SELECT * FROM HDILABDB.weblogs LIMIT 5;
- Create a new Worksheet and execute the following query in the Query Editor.
SELECT * FROM HDILABDB.weblogs WHERE orderid='107';
- Create a new Worksheet and execute the following query in the Query Editor.
SELECT DISTINCT bookname FROM HDILABDB.weblogs WHERE orderid='107';
- Create a new Worksheet and execute the following query in the Query Editor.
SELECT bookname,COUNT(*) FROM HDILABDB.weblogs GROUP BY bookname;
In this section, you’ll run hive queries to analyse the data in the weblogs table. The weblogs table contains transactional data of an imaginary online bookstore. You’ll have to analyse the sales data and prepare a sales report.
All analysis is based on the weblogs table, created earlier in the lab.
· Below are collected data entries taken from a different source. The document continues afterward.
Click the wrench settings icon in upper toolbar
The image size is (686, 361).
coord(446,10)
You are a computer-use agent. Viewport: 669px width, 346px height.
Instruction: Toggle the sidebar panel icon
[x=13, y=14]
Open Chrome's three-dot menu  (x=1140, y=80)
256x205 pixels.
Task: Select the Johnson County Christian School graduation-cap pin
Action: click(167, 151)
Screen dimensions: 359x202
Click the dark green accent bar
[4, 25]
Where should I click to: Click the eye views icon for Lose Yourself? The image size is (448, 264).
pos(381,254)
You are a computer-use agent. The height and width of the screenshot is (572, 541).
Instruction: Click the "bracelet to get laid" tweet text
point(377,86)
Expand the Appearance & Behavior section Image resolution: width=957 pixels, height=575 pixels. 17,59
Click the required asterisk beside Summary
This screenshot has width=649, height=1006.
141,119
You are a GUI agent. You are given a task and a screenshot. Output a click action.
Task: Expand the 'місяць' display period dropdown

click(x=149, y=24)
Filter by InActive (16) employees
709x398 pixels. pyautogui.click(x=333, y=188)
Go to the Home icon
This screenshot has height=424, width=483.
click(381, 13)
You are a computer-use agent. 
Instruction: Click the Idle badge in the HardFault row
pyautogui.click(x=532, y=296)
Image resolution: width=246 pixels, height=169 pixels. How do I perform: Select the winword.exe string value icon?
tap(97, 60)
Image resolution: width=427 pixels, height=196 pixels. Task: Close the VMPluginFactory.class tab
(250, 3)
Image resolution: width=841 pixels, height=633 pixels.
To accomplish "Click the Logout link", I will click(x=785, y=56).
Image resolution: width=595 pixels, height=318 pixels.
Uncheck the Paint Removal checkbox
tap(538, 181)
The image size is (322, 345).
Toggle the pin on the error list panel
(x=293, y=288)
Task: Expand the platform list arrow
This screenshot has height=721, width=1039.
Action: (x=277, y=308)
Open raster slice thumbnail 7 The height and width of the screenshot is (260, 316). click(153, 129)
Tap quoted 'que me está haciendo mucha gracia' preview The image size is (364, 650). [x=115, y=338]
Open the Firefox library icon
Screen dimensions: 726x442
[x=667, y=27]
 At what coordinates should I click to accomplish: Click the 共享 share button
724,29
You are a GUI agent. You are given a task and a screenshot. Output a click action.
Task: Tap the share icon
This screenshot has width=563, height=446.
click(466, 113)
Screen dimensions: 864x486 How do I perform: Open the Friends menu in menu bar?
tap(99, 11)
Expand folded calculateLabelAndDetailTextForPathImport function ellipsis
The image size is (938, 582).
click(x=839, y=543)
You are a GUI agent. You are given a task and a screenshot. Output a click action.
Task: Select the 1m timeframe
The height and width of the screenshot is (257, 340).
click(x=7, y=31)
The table description is given below
Column | Description |
---|---|
TransactionDate | The date of the transaction |
CustomerId | Unique Id assigned to the customer |
BookId | Unique id assigned to a book in the book store |
PurchaseType | Purchased: Customer bought the book Browsed: Customer browsed but not purchased the book. Added to Cart: Customer added the book to the shopping cart |
TransactionId | Unique Id assigned to a transaction |
OrderId | Unique order id |
BookName | The name of the book accessed by the customer |
CategoryName | The category of the book accessed by the customer |
Quantity | Quantity of the book purchased. Valid only for PurchaseType = Purchased |
ShippingAmount | Shipping cost |
InvoiceNumber | Invoice number if a customer purchased the book |
InvoiceStatus | The status of the invoice |
PaymentAmount | Total amount paid by the customer. Valid only for PurchaseType = Purchased |
Replace <FILL_ME_IN> with the cluster name and password provided or created.
-
Username: <FILL_ME_IN>
-
Password: <FILL_ME_IN>
Write a query to return the total payment amount for each category per month. The output should look like this.
CategoryName | QuantitySold | TotalAmount |
---|---|---|
Drive_books | 211029 | 2064435 |
Adventure | 112470 | 1022195 |
World_History | 112263 | 1048990 |
Art | 112105 | 1043190 |
Non_Fiction | 111731 | 1046410 |
Psychology | 111555 | 1024255 |
Romance | 111316 | 1038265 |
Automobile_books | 110017 | 1030720 |
Philosophy | 109691 | 1042410 |
Fiction | 109460 | 1032795 |
Drama | 109246 | 1038565 |
Management | 108262 | 1030805 |
Programming | 108196 | 1013210 |
Music | 108121 | 998930 |
Cook | 108056 | 1051710 |
Science | 107706 | 1063445 |
Religion | 107513 | 999780 |
Political | 106000 | 1034820 |
-- Get top Selling Categories
DROP TABLE IF EXISTS HDILABDB.SalesbyCategory;
CREATE TABLE HDILABDB.SalesbyCategory ROW FORMAT DELIMITED FIELDS TERMINATED by '\1' lines TERMINATED by '\n'
STORED AS TEXTFILE LOCATION 'wasb:///hadooplabs/Lab1/SalesbyCategory'
AS
Select
categoryname,
Sum(Quantity) As quantitysold,
Sum(PaymentAmount) As totalamount
FROM HDILABDB.weblogs WHERE PurchaseType="Purchased"
GROUP BY CategoryName
ORDER BY QuantitySold Desc;
Select * from HDILABDB.SalesbyCategory LIMIT 10
Write a query to return the total payment amount and the total quantity sold per book. The output should look like this.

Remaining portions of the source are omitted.